» DATA SHOWN:
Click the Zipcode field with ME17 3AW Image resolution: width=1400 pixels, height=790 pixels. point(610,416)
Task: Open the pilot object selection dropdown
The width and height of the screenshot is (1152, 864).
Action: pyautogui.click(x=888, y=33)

...

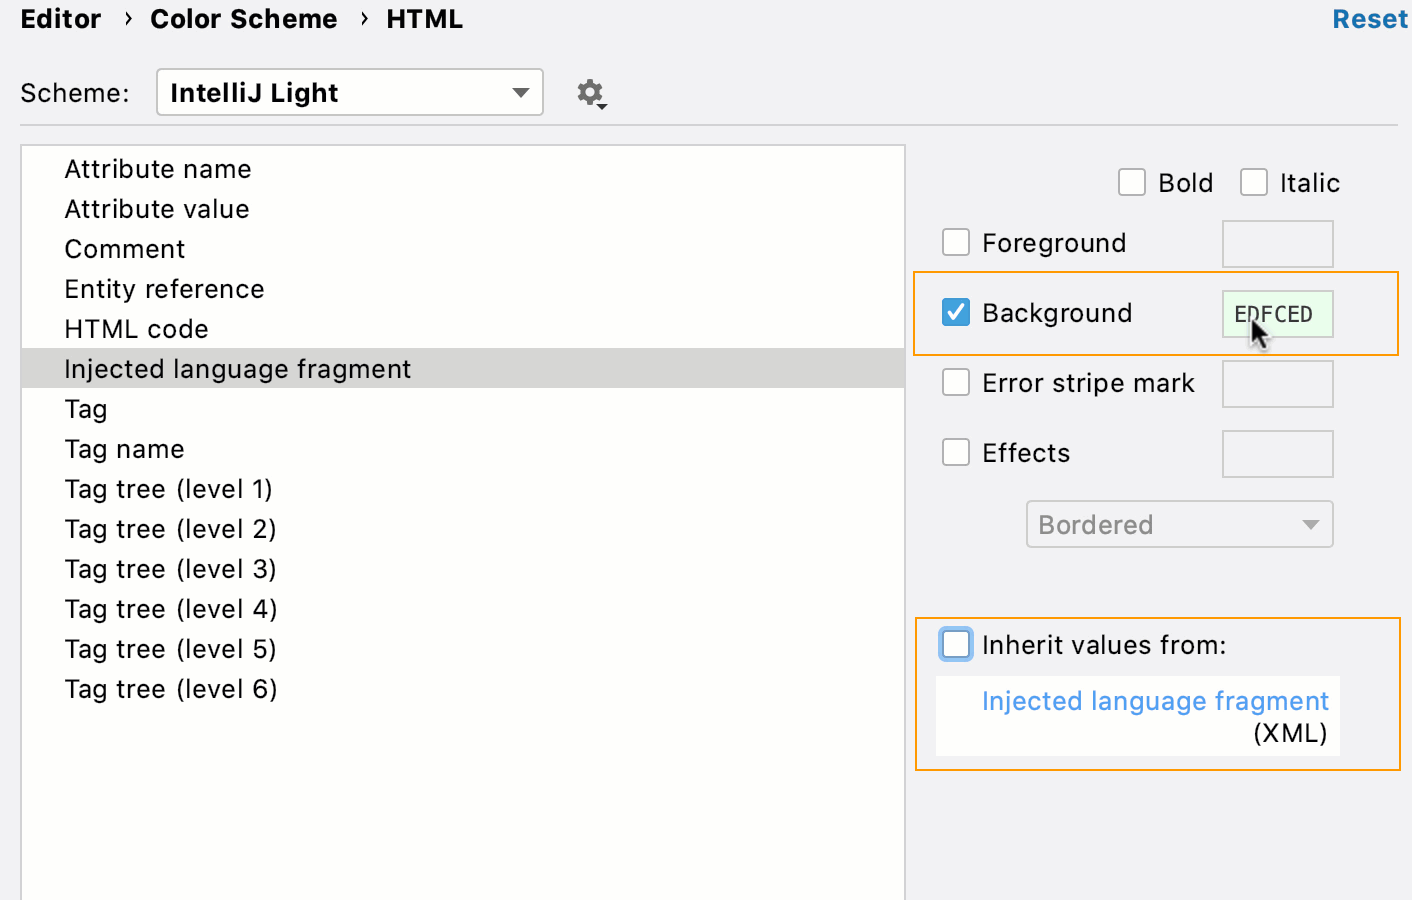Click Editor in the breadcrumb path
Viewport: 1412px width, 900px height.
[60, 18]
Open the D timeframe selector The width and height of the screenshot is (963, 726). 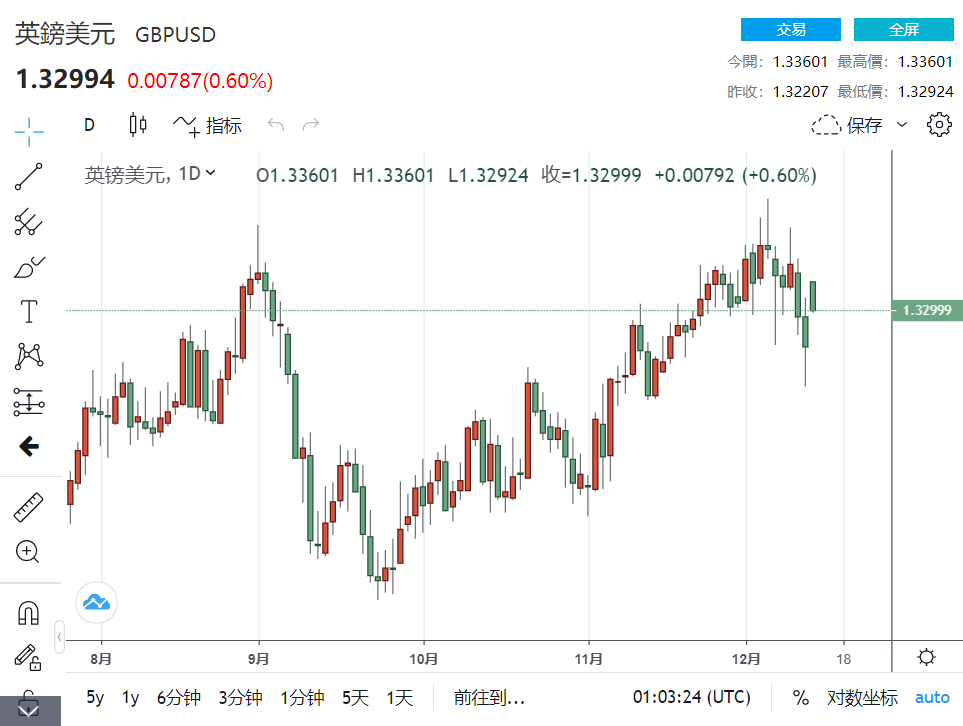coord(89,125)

» THE PROBLEM:
Rewrite the data from the line containing "Task: Open the" through the line containing "Action: pyautogui.click(x=888, y=33)", with "dropdown" replaced by "menu" and nothing else changed.

» THE RESULT:
Task: Open the pilot object selection menu
The width and height of the screenshot is (1152, 864).
Action: pyautogui.click(x=888, y=33)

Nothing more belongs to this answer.